Als „Gegenpart“ darf ich die Ausführungen von Eckart Felix (prämierter Nachwuchswissenschaftler aus Deutschland) auszugsweise wiedergeben:

Politik hat die Aufgabe ökologische, ökonomische, und soziale Belange zu vereinen. Das ist ihre grundsätzliche Aufgabe. Wenn wir von Nachhaltigkeit sprechen müssen wir das aber auch mit einer langfristigen Perspektive  verknüpfen, das verlangt eine andere Qualität. Wenn man ganz nüchtern analysiert, welche Anforderungen ein „business as usual“-Szenario an den Planeten stellt, dann kommt man zu dem Schluss, dass ein Planet einfach nicht genug ist. So müssen z.B. laut den neuesten Daten des IPCC die CO2-Werte bis 2050 um 80% gesenkt werden (zum Niveau von 1990). Dass unsere Bemühungen bis dato völlig unzureichend waren zeigt das Faktum, dass seit 1990 die CO2 Emissionen weltweit um 40% gestiegen sind.

CSR, LOHAS & Green Growth bezeichnet er als wichtigen Ansatz, doch dienen diese Ansätze in erster Linie dazu Marktchancen zu verbessern, Mitarbeiter und Bürger zu motivieren und Produkte zu ökologisieren. In Summe sind die Energie- und Ressourcenaufwendungen jedoch beständig gestiegen.
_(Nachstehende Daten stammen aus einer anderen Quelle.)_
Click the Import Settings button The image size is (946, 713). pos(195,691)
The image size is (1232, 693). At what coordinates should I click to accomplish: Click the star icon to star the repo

Diese Tatsache haben wir dem Reboundeffekt zu „verdanken“. Der Effekt besagt, dass Einsparungen an einer Stelle im System an anderer Stelle wieder durch gesteigerte Mengen oder neue Produkte „verarbeitet“ werden. Ergo sind die Ansätze von CSR, LOHAS & Green Growth notwendig, aber nicht ausreichend, weil wir dadurch den Wachstumsprozess nicht ausschalten können. Weiters hält Eckart fest, dass Wachstum ein historischer Sonderfall ist, Wachstum keine Glücksgarantie in sich trägt und Verteilungsgerechtigkeit kein selbstverständliches Attribut von Wachstum ist. Seine klare Botschaft: Wir müssen unsere Gewohnheiten drastisch ändern. Wenn wir von der Freiheit des Individuums reden, müssen wir verstehen, dass unserer Freiheit nicht die Freiheit anderer Weltenbürger (heute wie künftig) einschränken darf.

In den unzähligen Sessions gab es Diskussionen vielfältige Diskussion zu den Themen Lebensqualität, Arbeit, Makroökonomie, Nachhaltigkeitsmanagement, Regionale Aspekte, Finanzsystem, Armut usw. Die Summe der Informationen wiederzugeben ist unmöglich. Der Großteil der Sessions wurde aber abgefilmt und soll als Video auf der Seite des Lebensministeriums online gestellt werden.

Meine persönliche Schlussfolgerung möchte ich mit den Worten von Dennis Meadows (Buch: Grenzen des Wachstums) beginnen. Er meint, dass sich die Gesellschaft in den nächsten 20 Jahren stärker ändern wird, als dies in den letzten 100 Jahren der Fall war. Was das bedeutet, sollte wohl jedem klar sein. Thomas Wieser vom Finanzministerium drückte es so aus: Slower by design not by desaster. Es wird sich etwas ändern müssen, freiwillig oder unfreiwillig. Klar ist, dass es keine fertigen Konzepte gibt, wie wir weiter arbeiten sollen. Steady State Ökonomie und „Degrowth“ sind 2 interessante Konzepte, die aber nur auf makroökonomischer Ebene existieren. Was dies für Unternehmen bedeuten soll/kann ist noch unklar. Die Zukunft verspricht viel Arbeit und„trial & error“-Prozesse. Wer immer noch die Augen verschließt und glaubt, dass endloses materielles Wachstum auf einer endlichen Welt möglich ist, handelt grob fahrlässig.